**WORK ORDER**
Below are records; copy exactly the line containing "Task: Click the purple .NET icon" and every line after it, through the last.

**EXERCISE INPUT**
• • • • •

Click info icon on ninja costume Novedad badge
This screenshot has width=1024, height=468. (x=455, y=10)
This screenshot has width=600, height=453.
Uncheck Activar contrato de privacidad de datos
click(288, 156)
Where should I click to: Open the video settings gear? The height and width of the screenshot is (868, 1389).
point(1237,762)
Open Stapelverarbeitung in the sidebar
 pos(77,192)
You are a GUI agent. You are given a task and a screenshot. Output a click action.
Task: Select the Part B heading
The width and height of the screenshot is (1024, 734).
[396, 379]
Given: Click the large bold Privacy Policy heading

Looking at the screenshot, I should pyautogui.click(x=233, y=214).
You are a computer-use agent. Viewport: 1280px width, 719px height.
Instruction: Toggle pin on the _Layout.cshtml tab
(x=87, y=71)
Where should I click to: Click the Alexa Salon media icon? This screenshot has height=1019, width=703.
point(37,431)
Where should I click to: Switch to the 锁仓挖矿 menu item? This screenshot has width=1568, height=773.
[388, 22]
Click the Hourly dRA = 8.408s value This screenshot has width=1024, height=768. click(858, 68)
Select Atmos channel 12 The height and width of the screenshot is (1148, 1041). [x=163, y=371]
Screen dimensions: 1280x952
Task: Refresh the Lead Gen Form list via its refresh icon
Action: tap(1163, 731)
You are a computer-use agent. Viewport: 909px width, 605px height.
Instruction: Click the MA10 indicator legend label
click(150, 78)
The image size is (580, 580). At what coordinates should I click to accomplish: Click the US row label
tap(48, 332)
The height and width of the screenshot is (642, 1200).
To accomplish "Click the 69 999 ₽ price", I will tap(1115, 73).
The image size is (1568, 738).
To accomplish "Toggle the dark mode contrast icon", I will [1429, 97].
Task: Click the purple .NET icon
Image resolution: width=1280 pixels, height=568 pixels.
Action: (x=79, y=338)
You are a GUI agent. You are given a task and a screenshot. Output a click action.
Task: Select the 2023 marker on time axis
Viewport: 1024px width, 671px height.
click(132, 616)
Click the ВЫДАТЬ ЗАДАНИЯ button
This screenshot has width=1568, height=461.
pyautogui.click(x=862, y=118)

• • • • •

**ANSWER TO THIS EXERCISE**
Task: Click the purple .NET icon
Image resolution: width=1280 pixels, height=568 pixels.
Action: (x=79, y=338)
You are a GUI agent. You are given a task and a screenshot. Output a click action.
Task: Select the 2023 marker on time axis
Viewport: 1024px width, 671px height.
click(132, 616)
Click the ВЫДАТЬ ЗАДАНИЯ button
This screenshot has width=1568, height=461.
pyautogui.click(x=862, y=118)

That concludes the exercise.